Wayne Scott Kermond takes the lead as Max Bialystock, the ‘King of Broadway’. Kermond, Australia’s answer to the legendary Donald O’Connor, is a consummate song and dance man with a huge flair for stage buffoonery. He is paired with the talented Brent Hill who, while perhaps not the very strongest vocally in the role, brings great warmth and compassion to his characterisation of the introverted accountant, Leo Bloom. Between then comes the lovely Christie Whelan, who gives a winning performance as the sultry yet simple, Ulla.

While the central triangle of these performers is more than enough fodder for humour in this show, the greatest hilarity lies in the performances of the supporting principals, many of whom stop the show cold with their hysterical interpretations the roles.

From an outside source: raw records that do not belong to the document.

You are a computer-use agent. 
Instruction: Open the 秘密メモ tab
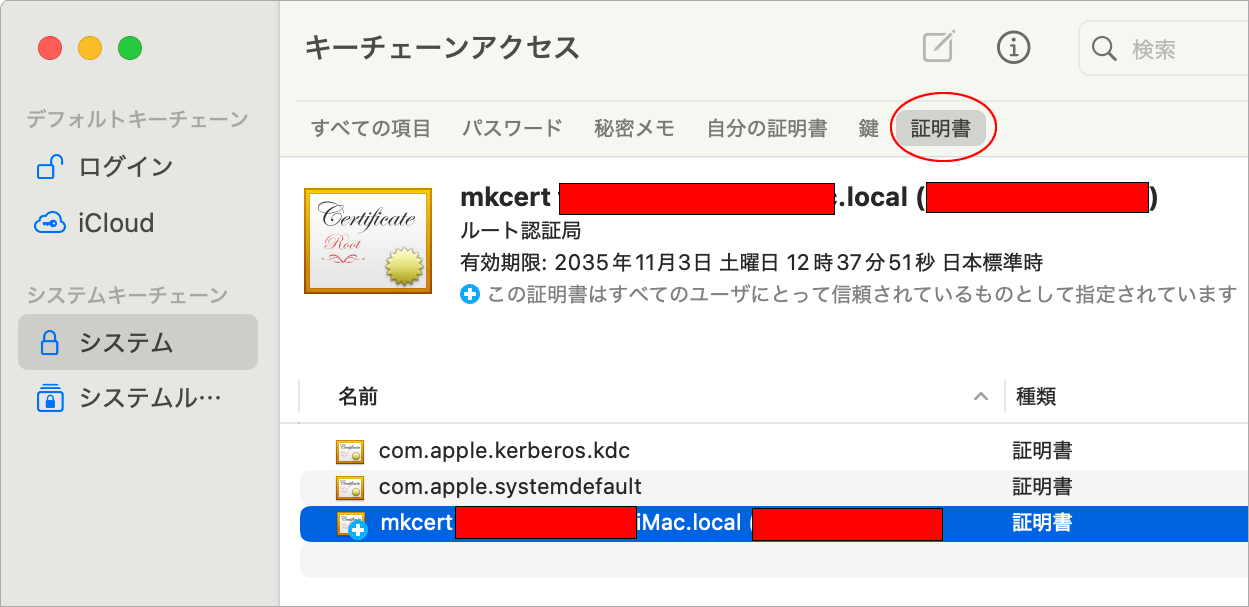[x=634, y=128]
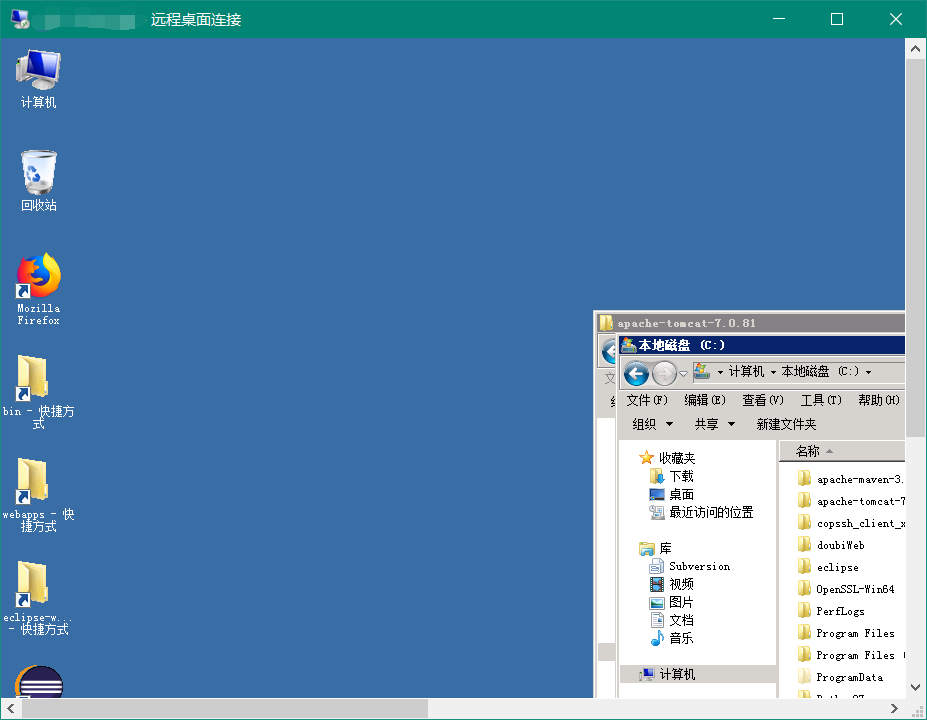Open the recent pages dropdown beside the forward arrow
This screenshot has height=720, width=927.
tap(684, 373)
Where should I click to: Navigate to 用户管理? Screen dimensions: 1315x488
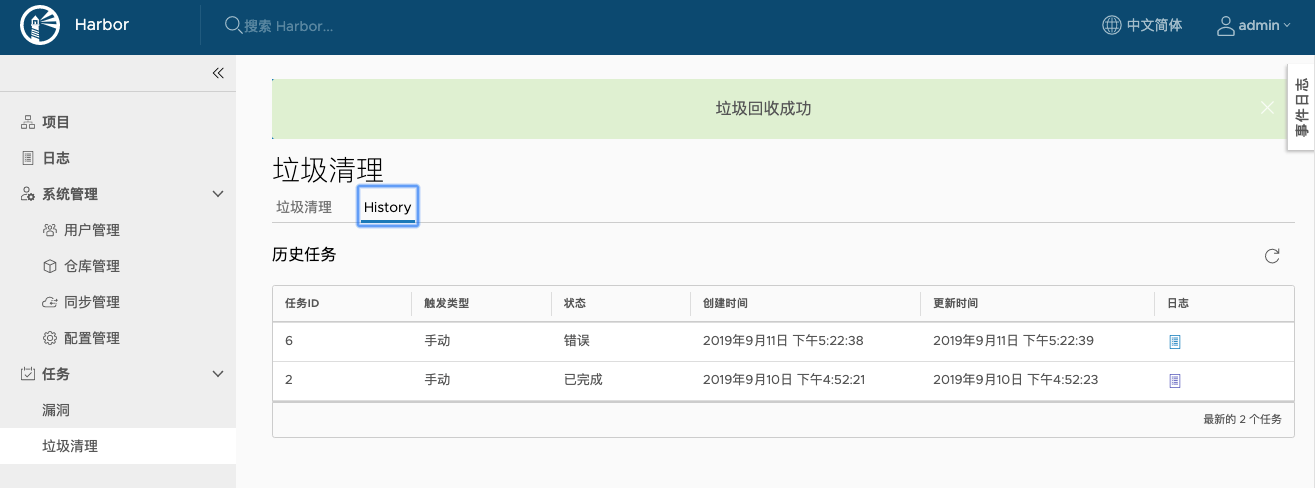pos(91,230)
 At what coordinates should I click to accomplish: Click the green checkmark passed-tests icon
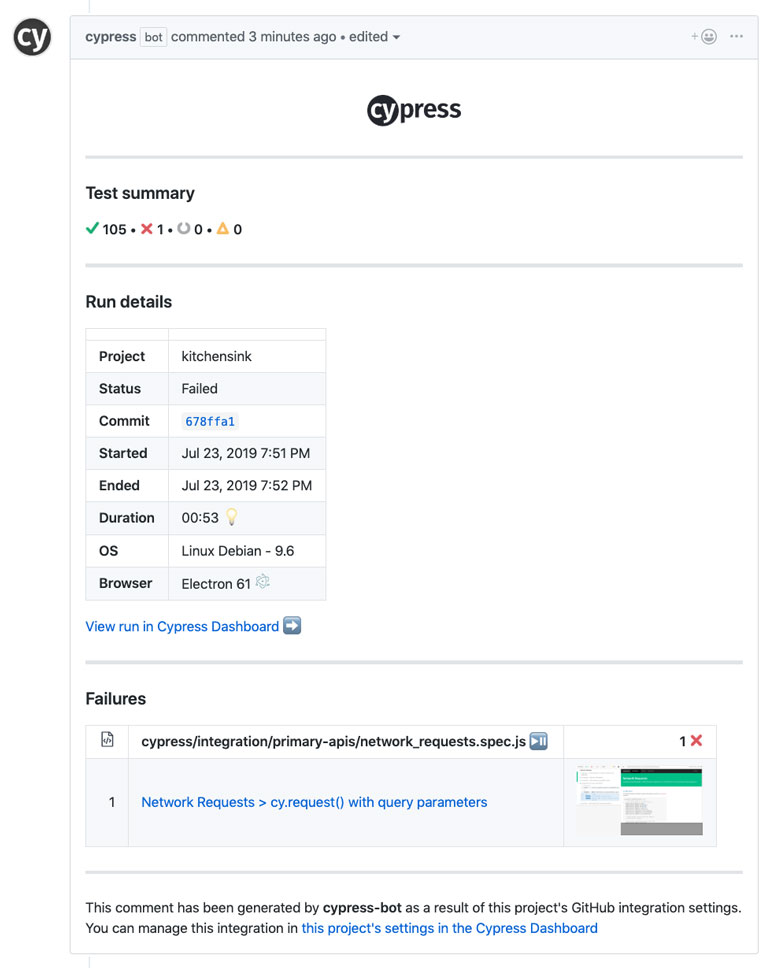click(92, 228)
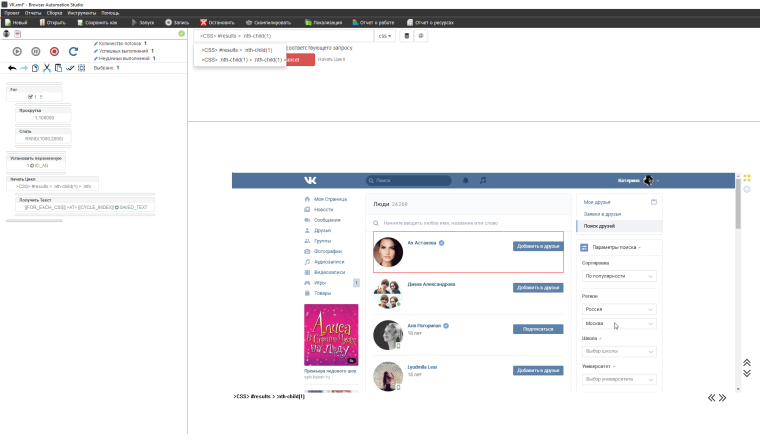Image resolution: width=760 pixels, height=434 pixels.
Task: Open the css selector type dropdown
Action: point(385,36)
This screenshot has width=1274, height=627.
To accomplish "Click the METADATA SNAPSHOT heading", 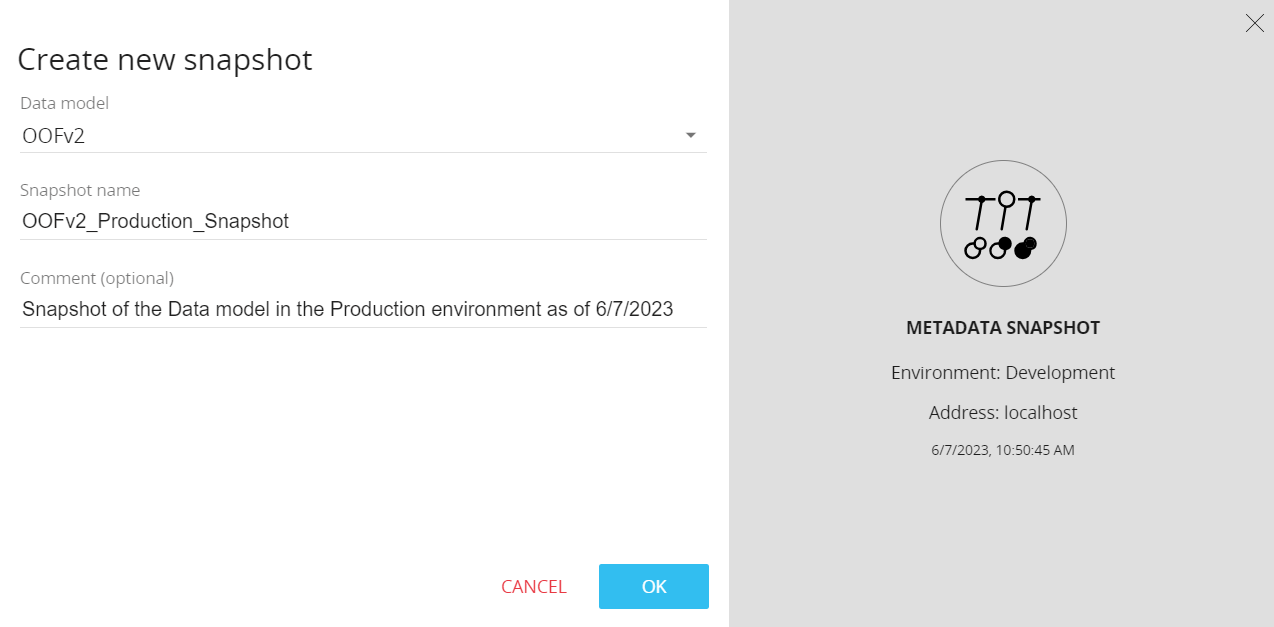I will (1002, 328).
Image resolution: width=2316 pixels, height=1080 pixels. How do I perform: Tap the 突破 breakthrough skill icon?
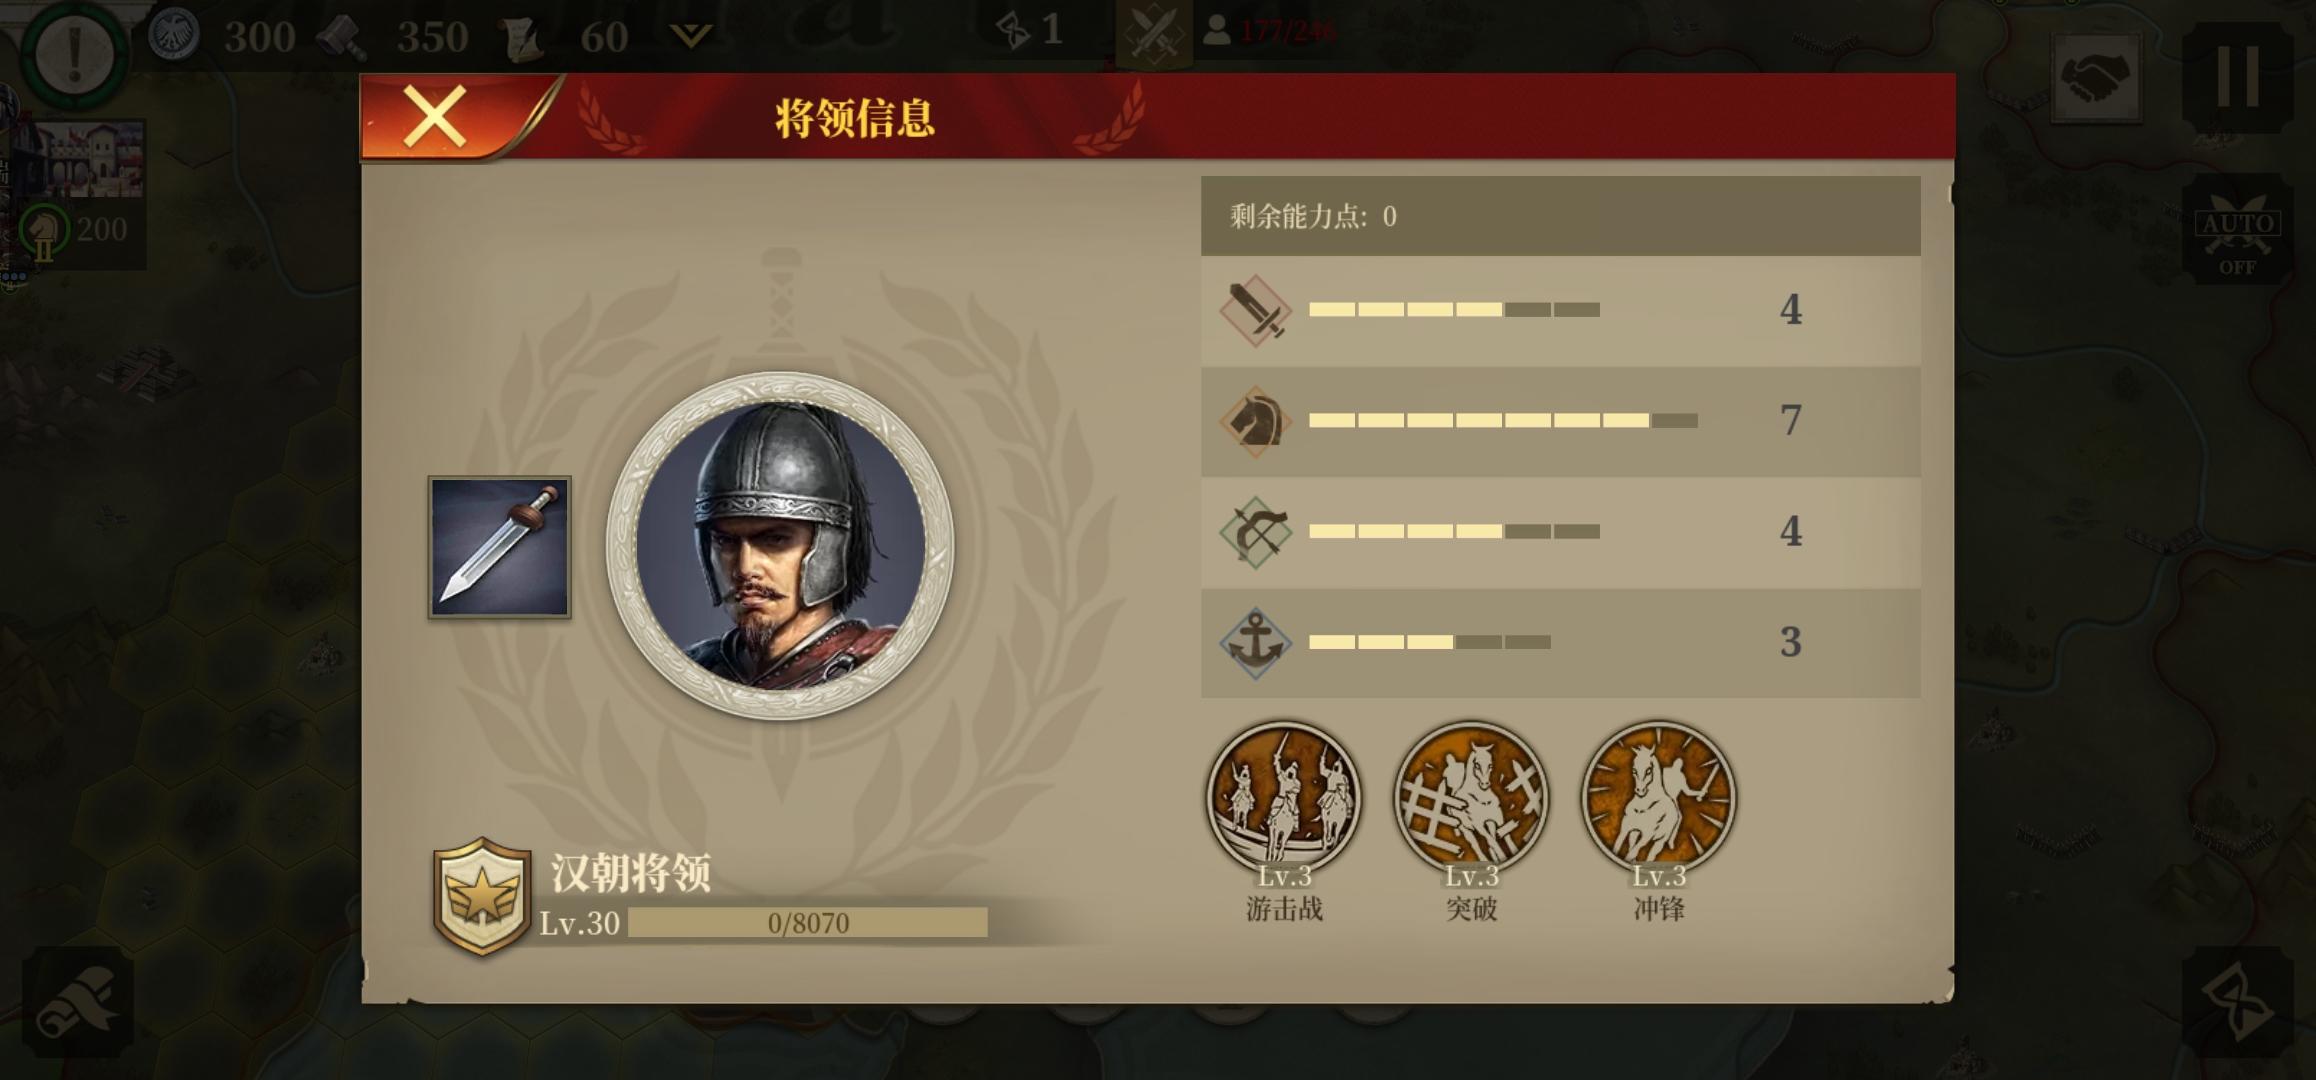coord(1471,797)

Trevor Ashley as Franz Liebkind lends an appropriately over-the-top inappropriateness as the writer of the musical-within-a-musical being staged: ‘Springtime For Hitler’. Directing ‘Hitler’ ­– and going on as the eponymous lead ­– is Mitchell Butel as Roger De Bris, the gayer-than-laughter director of the show, supported by his ‘common law assistant’, Carmen Ghia, played with great campery by Rohan Browne.

The Production Company’s shows are staged mostly without fly-in sets and backdrops. Instead, tiered and stepped platforms are used, along with various props, to suggest settings. This worked particularly well for ‘The Producers’, given that it is mainly set in an office and in a theatre. The costumes were also suitably glamourous, with the showgirls being outfitted by noted Melbourne ‘gender illusionist’ (read: drag queen), ‘Paris’. A constant of The Production Company is their high quality orchestras, and this show was no exception. The orchestra lent the appropriately full and brassy Broadway sound needed.

Production Company shows are notorious for their short, intensive rehearsal periods. The entire ensemble and supporting cast of ‘The Producers’ is therefore to be commended for the quality of this production. In particular, audiences were treated to many almost fully-realised choreographed numbers throughout the show, all of them energetic and highly engaging.

I have been attending The Production Company’s shows for more than ten years now and they are always high quality productions. In the last couple of years, though, they haven’t quite scaled the heights of their previous seasons. But ‘The Producers’ marks a return to form for them in its polish, energy and pizzazz. I look forward to the rest of their 2012 season.

Verdict?
Homo hilarious
(The Abusicals two-word summary is, of course, tongue-in-cheek.)